I notice that context-sensitive grammars pose trouble with this "consistency" condition. For example, given a ruleset $$\{ aa \to x\}$$ and initial string $$aaa$$, I am not sure if I should allow anything to be derived. Then again, it is entirely possible that only some rules, and specifically some context-free rules, may be enhanced with consistency.

I am rather sure the system I have in mind defines a language, and even that I could with some thinking propose a formal way to rewrite a given grammar so that some select context free rules are made consistent.

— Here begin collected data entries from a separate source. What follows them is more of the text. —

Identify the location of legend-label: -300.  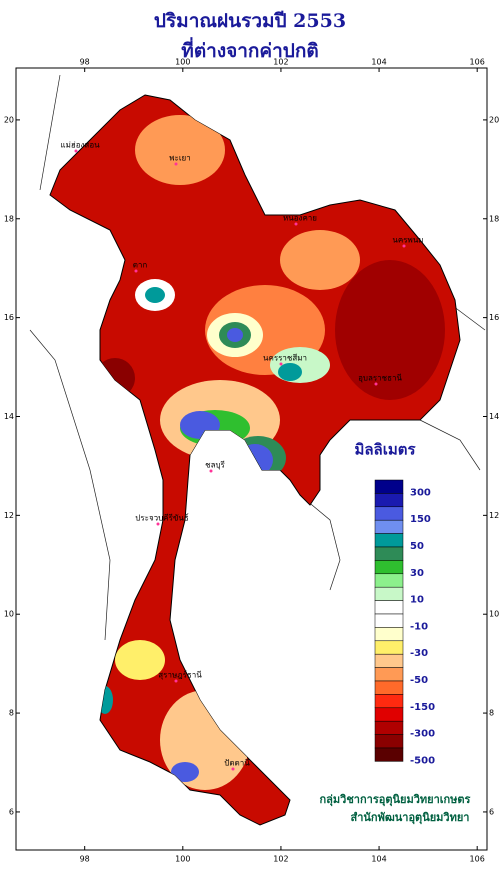
(422, 734).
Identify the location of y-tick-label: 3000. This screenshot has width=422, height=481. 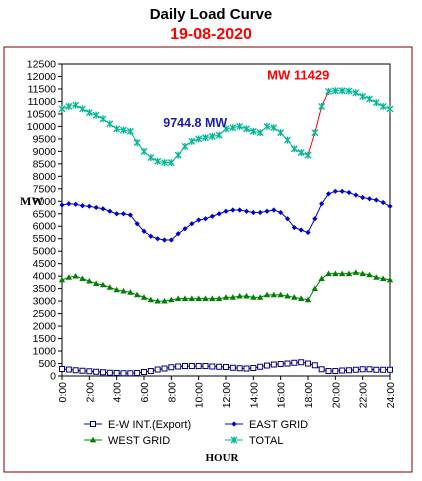
(45, 302).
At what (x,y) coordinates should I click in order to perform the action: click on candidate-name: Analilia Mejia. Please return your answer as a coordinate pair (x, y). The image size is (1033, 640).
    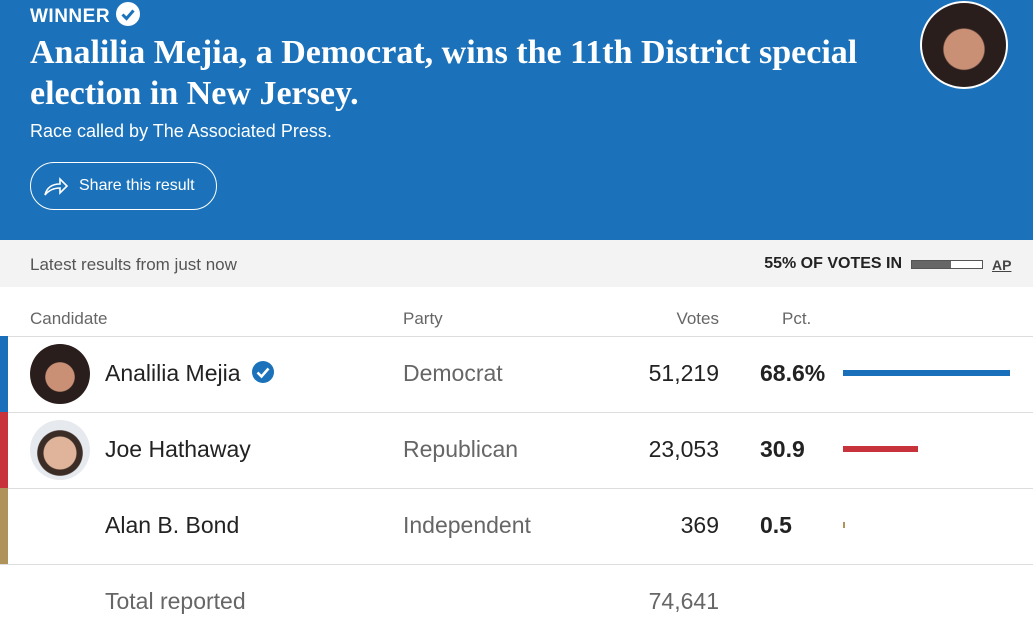
    Looking at the image, I should click on (190, 374).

But I wonder if this is actually widely known under some other name.

Usually, grammar systems where the rules have to be applied in parallel, are called L systems, after the theoretical biologist Aristid Lindenmayer who observed that development in plants must change cells in parallel.

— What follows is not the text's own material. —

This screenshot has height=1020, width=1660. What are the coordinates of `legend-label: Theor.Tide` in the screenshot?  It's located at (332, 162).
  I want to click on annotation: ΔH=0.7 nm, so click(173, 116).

The first example at wikipedia has rules : (A → AB), (B → A), and the string (= line of cells) develop as follows: A → AB → ABA → ABAAB → ABAABABA → ...

Note that in replacing the letters we actually apply a string homomorphism. I think that formally such a system is called D0L-system, with 0 (for zero) to indicate the rules are applied in a context-free manner, i.e., without looking at the neighbours, and D for determinism, in the sense that the mapping applied is a homomorphism, and not a finite substitution.

If one wants to choose between different homomorphisms at various steps of the derivation, we can choose between different homomorphisms. Such a system is usually called DT0L-system, where the T is for tabled: each homomorphism is a table to choose from.

The first DT0L example I could online find, is from the article L Systems by Kari, Rozenberg and Salomaa. Its tables are Td = [a → b, b → bb, c → a] and Tn = [a → c, b → ac, c → c]. In each step we can choose between the two tables.

Starting with a we get b (in both cases) then bb or ac, then bbbb, acac, ba, cc, then b$$^8$$, acacacac, baba, cccc, bbb, acc, aa and then cc (but that was already generated). Und so weiter und so fort.

PS. An homomorphism (in language theory) is specified as a letter to string mapping, like [a → c, b → ac, c → bb], and then extended to strings, following the mapping letter-by-letter, so aabac → ccaccbb. A finite substitution axtends this by allowing choice in each of the images of the letters, then a letter (and consequently a string) is mapped to a set of strings. Example [a → aa,c ; b → ε,ac,bb]. Now aba maps to the set aaaa, aac, caa, cc, aaacaa, aaacc, cacaa, cacc, aaabba, aabbc, cbbaa, cbbc. I think.